EXTRACT PROVIDED:
They are in no doubt what needs to happen.

Meanwhile the rest of us feel powerless, or complicit even. After all, our government continues to offer broad and unflinching support to a regime that is infliciting unimaginable suffering on a whole people. Hundreds of companies in the UK make items used by the Israeli war machines. Our media is oddly compliant, despite the exclusion of journalists from the war zone and the 146 journalists and media workers killed by Israeli bombs.

This powerlessness impacts us like a moral injury – it becomes an unresolvable cognitive dissonance which means that most of us have to just switch off to it all, because what else can we do?

Many, including many of our friends, caution us against outright opposition to Israel’s genocide. After all, do they not have a right to defend themselves? It all seems so complicated, so let us just offer up prayers for peace and leave it to higher powers to sort out. But there is no peace in light of such on-going brutality, and there can be no peace without justice, without restoration and a rolling back of the violent jugernaut that has been cruhing the Palestinian people for so long.

GOALS:
**1.** Echo the stretch of the passage about feeling powerless from "Many, including many" through "for so long.", word for word.
**2.** Restate the paragraph of the passage about feeling powerless that begins "Meanwhile the rest of us feel powerless" in a shorter form, keeping its main facts.
The entries that come after the passage about feeling powerless are separate material and have nothing to do with it.

LISTED ENTRIES:
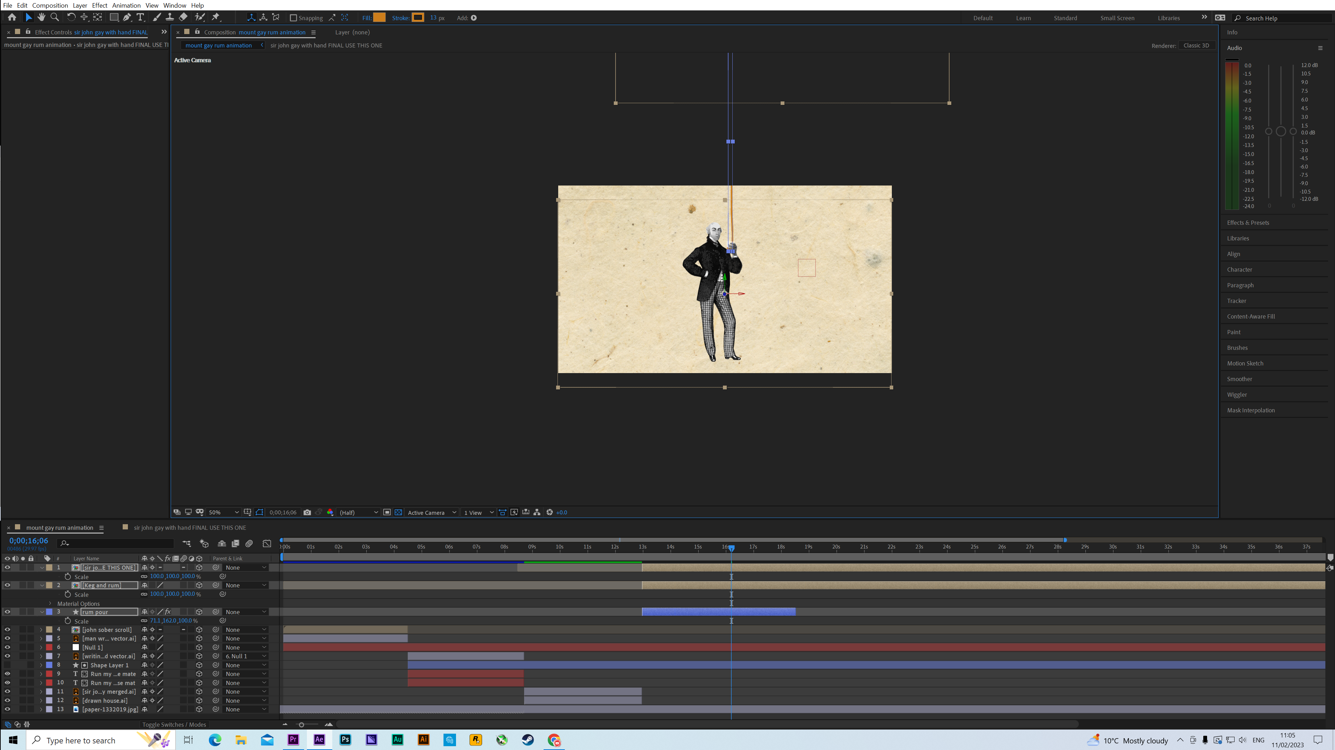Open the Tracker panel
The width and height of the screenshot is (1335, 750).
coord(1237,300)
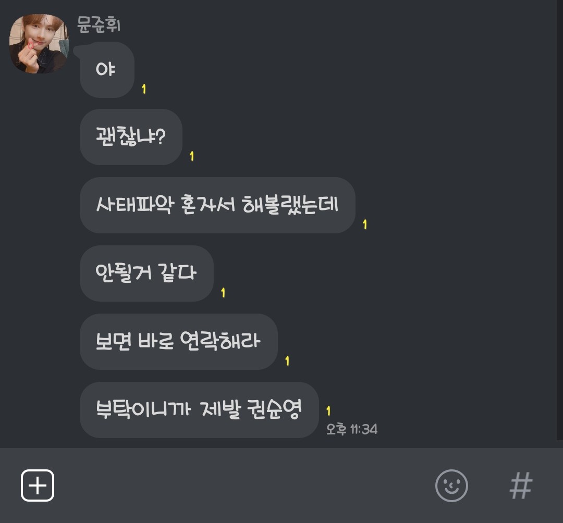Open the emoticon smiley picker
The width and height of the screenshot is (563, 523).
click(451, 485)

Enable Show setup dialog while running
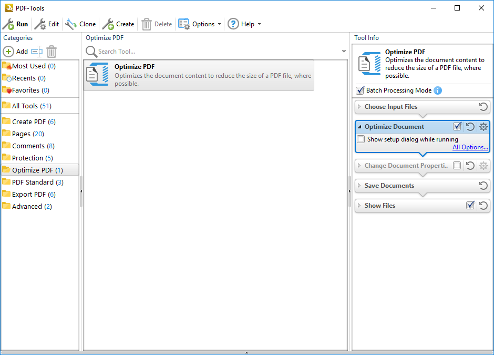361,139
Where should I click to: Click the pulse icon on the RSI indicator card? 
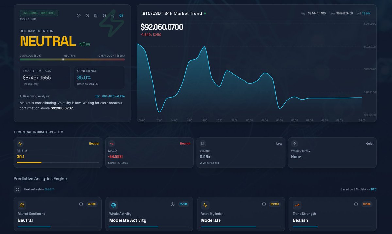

SOLUTIONS TO THE PROBLEMS:
**1.**
Many, including many of our friends, caution us against outright opposition to Israel’s genocide. After all, do they not have a right to defend themselves? It all seems so complicated, so let us just offer up prayers for peace and leave it to higher powers to sort out. But there is no peace in light of such on-going brutality, and there can be no peace without justice, without restoration and a rolling back of the violent jugernaut that has been cruhing the Palestinian people for so long.

**2.** Most people feel powerless or even complicit, since the government firmly backs a regime causing great suffering to a whole people. Hundreds of UK companies make items used by Israel's war machines. The media stays compliant even though journalists are kept out of the war zone and 146 journalists and media workers have been killed by Israeli bombs.